[whatwg] Comments on Web Forms 2.0

Mon Sep 6 11:04:42 PDT 2004

On Aug 27, 2004, at 12:25, Ian Hickson wrote:

> On Sun, 22 Aug 2004, Henri Sivonen wrote:
>>>>>
>>>>> 2.5. Extensions to file upload controls
>>>>
>>>>>     * UAs should use the list of acceptable types in constructing a
>>>>> filter
>>>>> for a file picker, if one is provided to the user.
>>>>
>>>> That feature is not likely to be reliably implementable considering 
>>>> that
>>>> real-world systems do not have comprehensive ways of mapping 
>>>> between file
>>>> system type data and MIME types.
>>>
>>> I am told modern systems do, now.
>>
>> Which modern systems?
>
> Windows, Mac, Gnome, etc.

I was under the impression (unsubstantiated; haven't checked recently) 
that the mappings are comprehensive only for the likes of PDF and JPEG 
but are not comprehensive for the likes of OpenOffice.org or Lotus 
files.

>> Actually, I am distributing one such tool myself. Is the tool broken?
>> http://iki.fi/hsivonen/php-utf8/
>
> It depends. If it drops the BOM in the middle of the string, then yes.

It does. My reasoning was that the BOM could only occur in the middle 
of a string as an artifact left there when concatenating strings that 
start with the BOM.

> I expect this to be used so that you first output the attribute with 
> this
> "BOM", then the user-derived string, then the rest of the document:
>
>    ...
>    print("<input value=\"\xFEFF");
>    print(escape(data));
>    print("\">");
>    ...

However, if the document is built using SAX or the DOM, the attribute 
value as a whole exists as a string object at some point. Arguably, in 
that case what you have is a string that starts with the BOM. Would it 
be OK to drop the BOM?

>> I was able to guess that that was the rationale behind the 
>> requirement.
>> But why is the ability use a namespace-unaware XML processor a
>> requirement? The only reason I can come up with is that PHP4 is borked
>> by default but widely used.
>
> There are various people using non-namespace-aware parsers.

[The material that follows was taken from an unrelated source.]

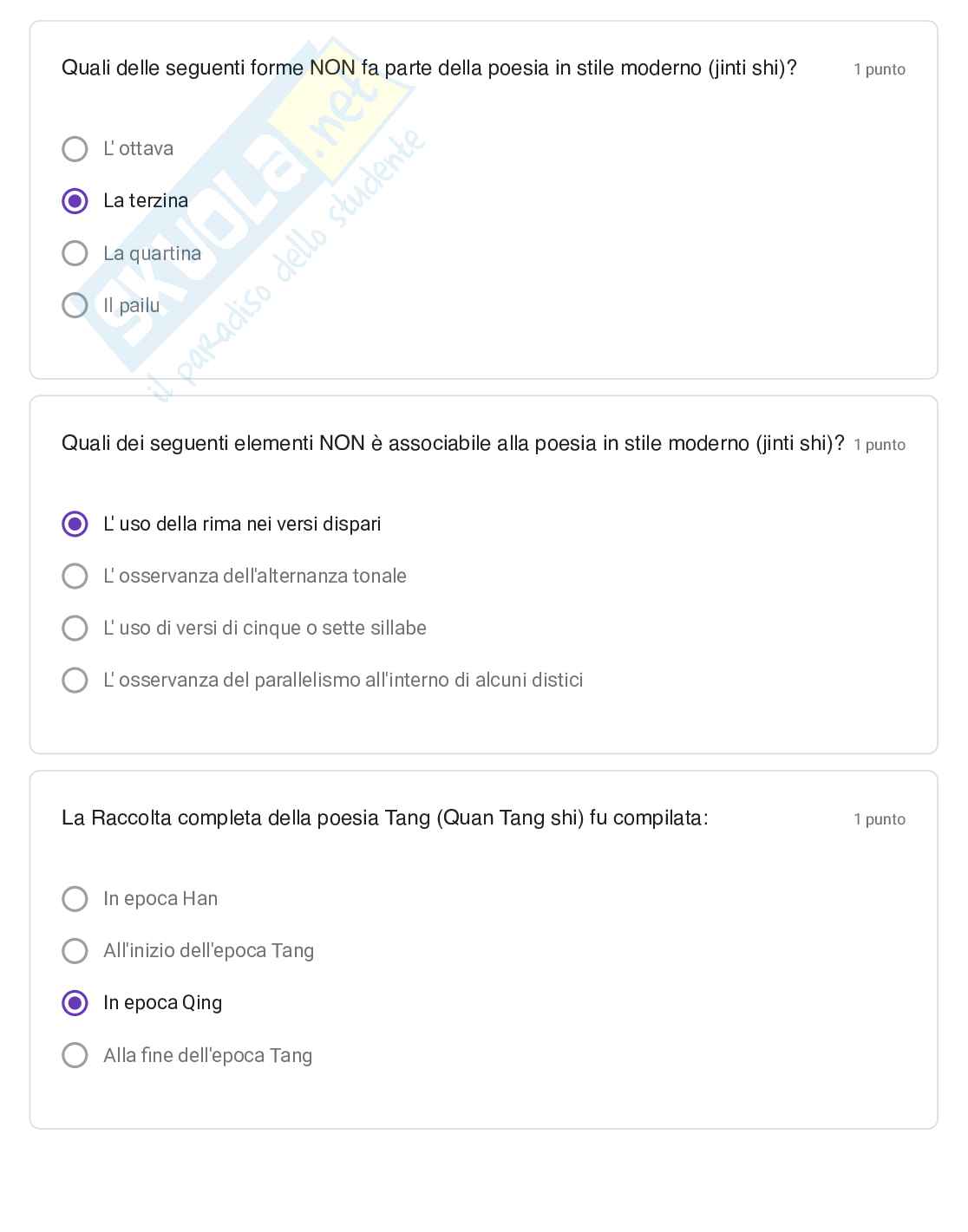Pick the "Il pailu" option

pos(75,305)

But if they are using them with namespaced documents, what they are 
doing is not right.

> It's actually more the other way around. This is a non-namespaced
> document, but to accomodate people who are going to be using it in
> namespace-aware environments, possibly merging it into other documents,
> etc, it makes sense to actually give it a namespace.
>
> For example, the same data format is later used for seeding forms. If 
> on
> the server you stack the data into a huge XML file containing other 
> data
> too, it would make sense to be able to just yank out that namespaced
> subtree and just use it for preseeding too.

It would make sense to note that the constraint on the namespace 
declaration does not apply when the data is flowing from the server to 
the browser. That way, the random server-side developer would not have 
to worry whether his/her serializer puts the namespace declaration only 
on the root element without prefixes. (I realize the form seeding 
section already implies this, but it wouldn't hurt to note it 
explicitly.)

That still leaves the burden of adhering to a special syntactic rule to 
browser implementors and desperate integrators who have to emulate form 
submissions. However, when you're integrating with a system that is not 
cooperative, chances are the system isn't using a proper 
namespace-aware XML processor, either. :-/

(The MIME type asymmetry in submission and seeding might raise some 
eyebrows but is probably realistic.)

>> Besides, the way you limit the use of namespaces in the current spec
>> language would also preclude creative augmentations to the submission
>> vocabulary.
>
> Well, extensions would be non-compliant, yes. But at least there is a
> clear mechanism for experimentation.

Actually, the spec doesn't say what the recipient is supposed to do 
when encountering unrecognized elements or attributes.

-- 
Henri Sivonen
hsivonen at iki.fi
http://iki.fi/hsivonen/